The song referred to the vintage sandstone homestead Old Cork, one of the original properties in Western Queensland.
The present station manager, Arthur Wallis, and his wife Rosslyn, occasionally chuckle over the song when they hear it on the local radio station.
"Whoever wrote it had a bit of factual knowledge when he talked about the dray around Old Cork Station because there were three or four around here a long time ago," Mr Wallis said.
"But when it says the rain never falls on the dusty Diamantina  -  well it does rain sometimes. We usually get ten and a half inches a year."
The chorus of the song about a burnt-out old drover  -  written by Hugh McDonald in 1982  -  says:
For the rain never falls on the dusty Diamantina,
The drover finds it hard to change his mind,
For the years have surely gone
Like the drays from Old Cork station,
And I won't be back 'til the droving's done.
The property was first settled in the 1870's and became the local mail distribution before the establishment of Winton  -  the mail came in on a pack - horse from Muttaburra.
The administrative centre of the property was shifted about the turn of the century because the old homestead was often cut off for up to a fortnight by floods.
The new homestead was brought in two or three pieces from Charters Towers by teamsters after the gold rush.
That complex now also includes separate cottages for a bookkeeper and overseer, three buildings for men's accommodation, shearers' quarters for 25 men, a shearing shed and work and machinery sheds.
The families of farm workers lived at Old Cork for many years and until 15 years ago it was used as a night camp when mustering.
Then the station cook often set lines and nets in the large permanent waterhole to give the stockmen a feed of yellowbelly and bream.
The property Cork remains in good order despite the current drought but the Old Cork homestead is in as much a state of disrepair as the old drover in the song.
Much of the timberwork in the old homestead is rotten, the sandstone walls have started to bow and crack, and vandals with shotguns have broken the louver windows and peppered the antbed plastered walls.
A cedar sideboard, beyond restoration, still sits in the old formal dining room, sharing it with the carcass of a dead wallaby, now reduced to a pile of white bones.
A squatter's chair with a greenhide seat still graces one of the verandas.
The kitchen still has its wood stove and a hutch but a 6 m-long table that had been a feature of the homestead for more than 100 years was stolen a few years ago.
Mr Wallis said there had been a recent plan to dismantle the homestead and rebuild it in Winton as a tourist attraction.

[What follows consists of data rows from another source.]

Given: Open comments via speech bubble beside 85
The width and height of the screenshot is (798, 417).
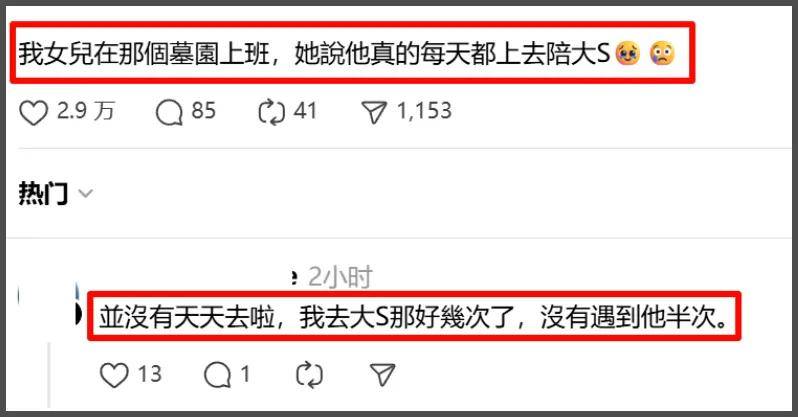Looking at the screenshot, I should tap(169, 112).
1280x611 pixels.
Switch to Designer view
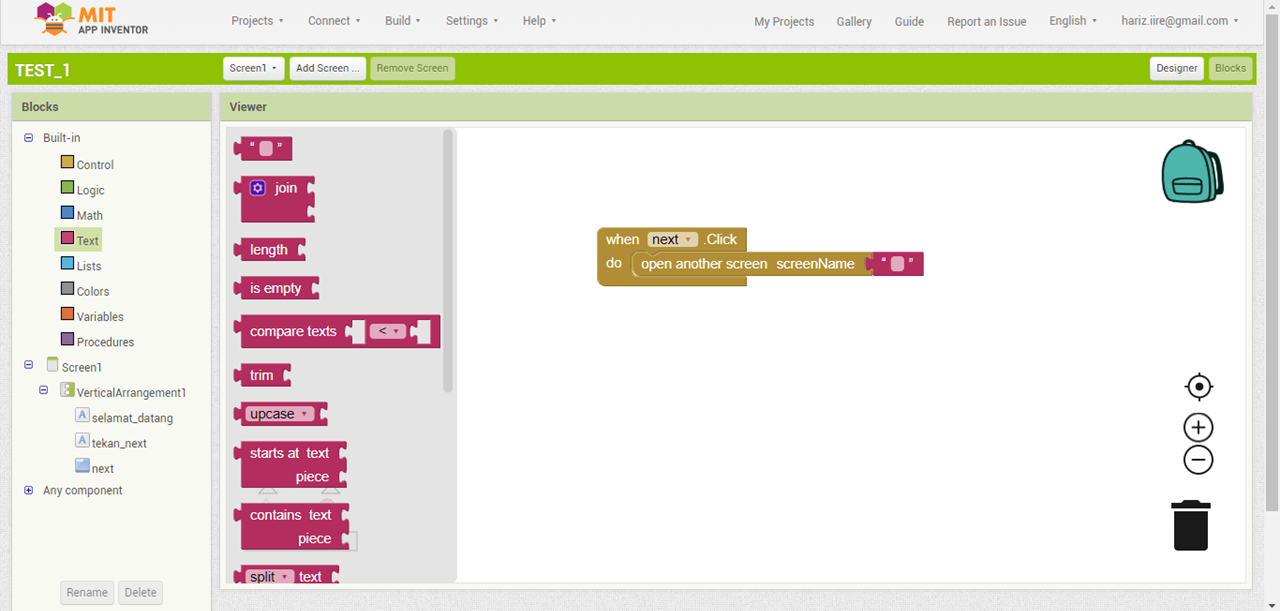(1176, 68)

The present owner, Mr Dudley Dunn, of Sydney, agreed to the move but locals reconsidered and concluded that the homestead would lose too much of its significance if it was moved.
Mr Wallis said that very little else was known of the history of Old Cork. The property had changed hands a number of times and many station books and records had moved on with the previous owners.
He said the property now kept him and five other workers busy maintaining 144km of 2-metre high boundary fence and kilometers of internal fencing.
It carried about 2500 head of cattle, although its carrying capacity in good seasons was nearly three times that.
Mr Wallis recently trained as an ultra-light aircraft pilot to give him more manoeuvrability about the property.
"The aircraft is an asset on this sort of property," he said. "It saves a lot of time checking the fences and spotting cattle. And it costs only $8 an hour to run compared with $200 an hour for a helicopter."
He said the first time he flew the ultra-light his stomach muscles "tightened a bit" but he was re-assured that the aircraft had a safety parachute.